● The problem:
Reproduce the lines between the one holding "You are a GUI" and the one holding "(x=1481, y=127)", inclusive, with "dropdown" renamed to "menu" and everything else unchanged.

● Dataset content:
— start —

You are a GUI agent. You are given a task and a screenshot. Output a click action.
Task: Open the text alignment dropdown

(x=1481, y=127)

— end —
— start —

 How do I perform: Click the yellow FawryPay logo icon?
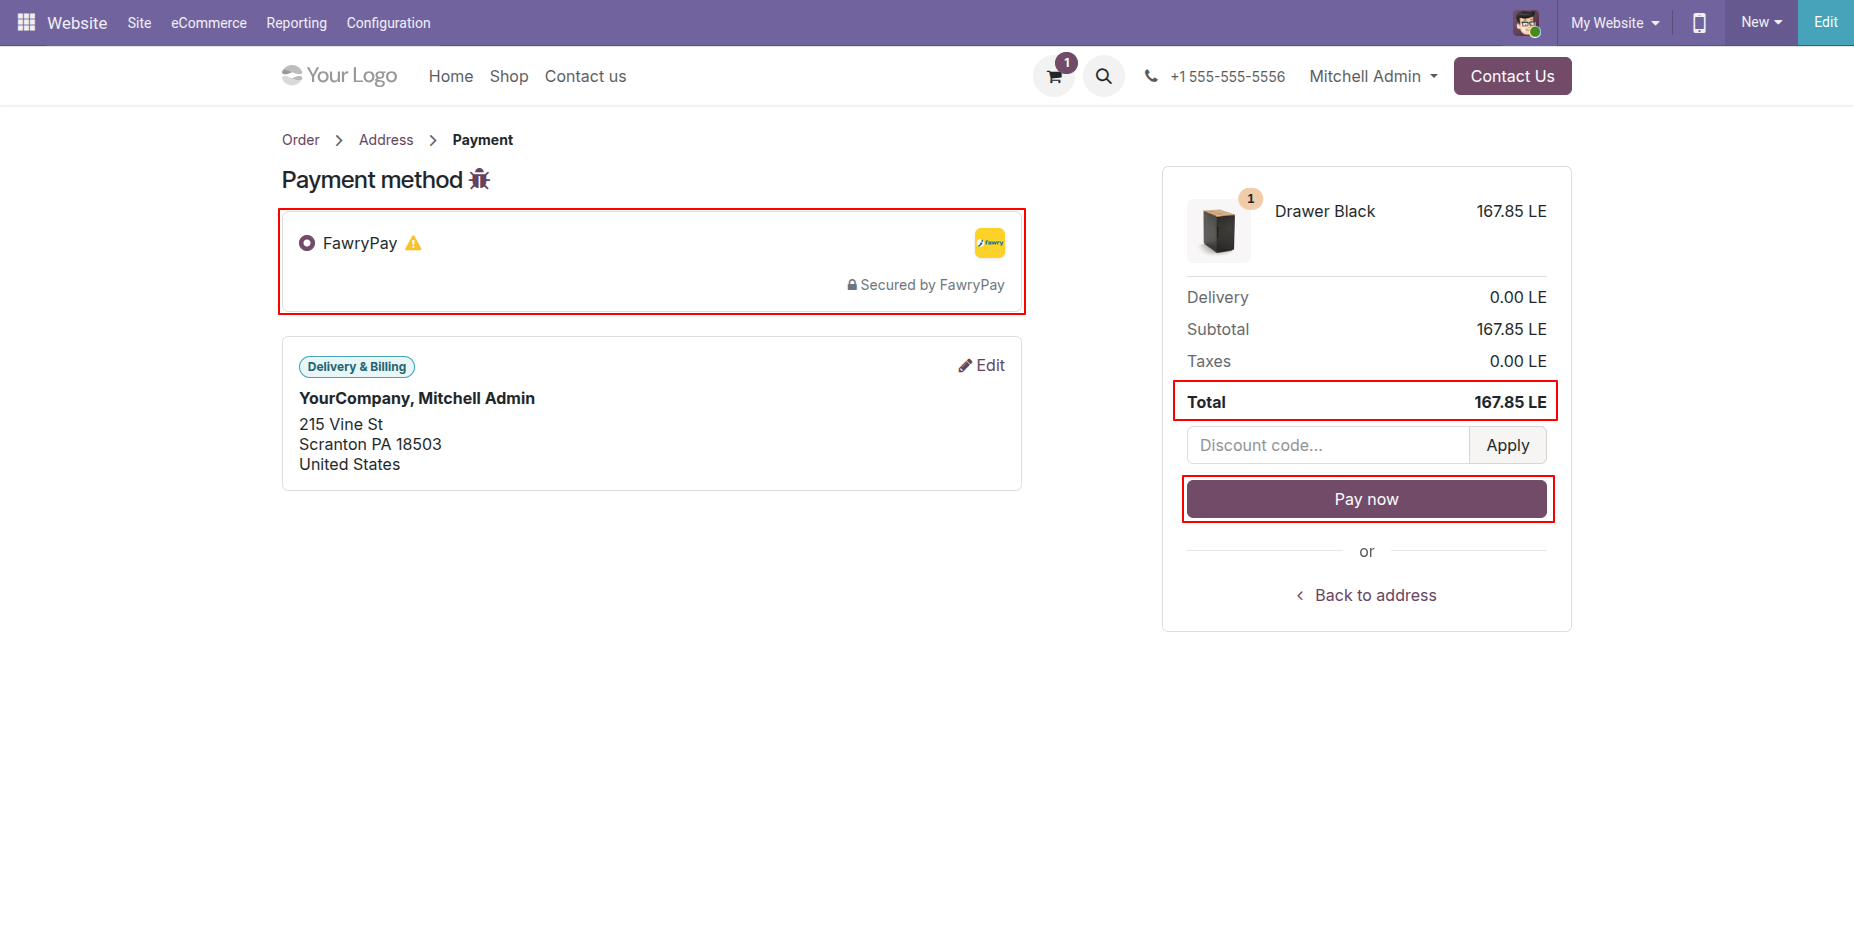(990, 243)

— end —

● Reply:
You are a GUI agent. You are given a task and a screenshot. Output a click action.
Task: Open the text alignment menu

(x=1481, y=127)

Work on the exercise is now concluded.